TASK OBJECTIVE: List, from the lines below, each one with "computer" in it.

ENTRIES SUPPLIED:
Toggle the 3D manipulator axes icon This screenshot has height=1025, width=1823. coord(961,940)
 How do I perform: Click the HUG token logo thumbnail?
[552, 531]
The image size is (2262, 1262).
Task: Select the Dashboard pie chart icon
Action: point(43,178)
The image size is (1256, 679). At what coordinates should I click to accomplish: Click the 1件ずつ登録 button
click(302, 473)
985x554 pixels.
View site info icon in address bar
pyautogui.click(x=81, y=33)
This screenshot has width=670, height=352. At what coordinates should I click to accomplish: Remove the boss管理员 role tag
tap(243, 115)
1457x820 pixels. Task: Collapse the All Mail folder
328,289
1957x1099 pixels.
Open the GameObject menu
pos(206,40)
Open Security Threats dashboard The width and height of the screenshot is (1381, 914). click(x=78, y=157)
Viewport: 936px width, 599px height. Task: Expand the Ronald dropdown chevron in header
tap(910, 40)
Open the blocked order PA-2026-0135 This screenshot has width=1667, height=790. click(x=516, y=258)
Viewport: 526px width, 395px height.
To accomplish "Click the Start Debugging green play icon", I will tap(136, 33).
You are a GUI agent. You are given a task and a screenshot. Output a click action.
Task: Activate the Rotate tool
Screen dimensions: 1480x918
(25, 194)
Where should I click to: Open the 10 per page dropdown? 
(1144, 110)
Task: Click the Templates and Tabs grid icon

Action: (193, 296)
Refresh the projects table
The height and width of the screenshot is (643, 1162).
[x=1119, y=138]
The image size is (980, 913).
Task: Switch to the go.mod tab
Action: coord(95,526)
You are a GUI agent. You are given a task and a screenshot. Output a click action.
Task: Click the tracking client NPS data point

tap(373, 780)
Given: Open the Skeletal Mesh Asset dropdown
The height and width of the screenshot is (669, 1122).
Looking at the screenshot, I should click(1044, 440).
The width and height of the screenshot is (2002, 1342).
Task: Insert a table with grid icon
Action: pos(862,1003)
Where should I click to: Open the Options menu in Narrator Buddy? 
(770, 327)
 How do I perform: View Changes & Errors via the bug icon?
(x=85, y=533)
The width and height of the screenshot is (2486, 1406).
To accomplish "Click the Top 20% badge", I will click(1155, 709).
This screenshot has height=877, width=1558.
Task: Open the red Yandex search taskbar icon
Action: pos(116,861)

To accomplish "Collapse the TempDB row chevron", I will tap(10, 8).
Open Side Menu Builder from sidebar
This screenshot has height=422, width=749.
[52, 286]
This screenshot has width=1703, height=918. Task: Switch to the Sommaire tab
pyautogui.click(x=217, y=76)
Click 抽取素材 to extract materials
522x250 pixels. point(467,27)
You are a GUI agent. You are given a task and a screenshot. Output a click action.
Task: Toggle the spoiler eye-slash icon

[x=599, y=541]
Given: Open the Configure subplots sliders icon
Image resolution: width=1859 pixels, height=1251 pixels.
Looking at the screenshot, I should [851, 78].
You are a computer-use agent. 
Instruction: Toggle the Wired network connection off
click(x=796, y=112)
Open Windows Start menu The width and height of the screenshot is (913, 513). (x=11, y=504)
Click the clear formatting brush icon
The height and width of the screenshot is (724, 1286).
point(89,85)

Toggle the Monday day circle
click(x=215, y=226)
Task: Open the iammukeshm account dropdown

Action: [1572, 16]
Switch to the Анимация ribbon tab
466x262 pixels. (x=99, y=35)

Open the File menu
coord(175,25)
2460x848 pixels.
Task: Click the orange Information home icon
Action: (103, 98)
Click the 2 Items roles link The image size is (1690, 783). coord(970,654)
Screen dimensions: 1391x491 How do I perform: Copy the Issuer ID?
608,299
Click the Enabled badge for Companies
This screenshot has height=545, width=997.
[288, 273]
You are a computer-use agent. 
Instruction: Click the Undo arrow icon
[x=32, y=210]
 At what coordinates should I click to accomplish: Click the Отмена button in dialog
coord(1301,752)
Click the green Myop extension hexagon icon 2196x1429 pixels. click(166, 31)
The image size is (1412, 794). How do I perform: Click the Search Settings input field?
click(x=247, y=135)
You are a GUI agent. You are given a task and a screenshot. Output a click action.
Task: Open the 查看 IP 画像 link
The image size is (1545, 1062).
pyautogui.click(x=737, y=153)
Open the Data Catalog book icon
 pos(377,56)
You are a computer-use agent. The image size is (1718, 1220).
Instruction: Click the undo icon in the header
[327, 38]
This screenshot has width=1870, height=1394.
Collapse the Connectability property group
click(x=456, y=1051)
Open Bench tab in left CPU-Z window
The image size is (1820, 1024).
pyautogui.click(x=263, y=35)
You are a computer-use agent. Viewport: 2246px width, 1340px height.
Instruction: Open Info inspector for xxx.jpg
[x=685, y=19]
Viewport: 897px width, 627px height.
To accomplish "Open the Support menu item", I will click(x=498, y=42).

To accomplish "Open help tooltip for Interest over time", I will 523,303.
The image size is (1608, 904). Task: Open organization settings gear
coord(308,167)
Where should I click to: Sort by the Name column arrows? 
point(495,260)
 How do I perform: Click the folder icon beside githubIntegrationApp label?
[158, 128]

SOLUTION FOR THIS EXERCISE:
You are a computer-use agent. 
You are a computer-use agent. 
You are a computer-use agent. The image size is (1718, 1220).
You are a computer-use agent. Viewport: 2246px width, 1340px height.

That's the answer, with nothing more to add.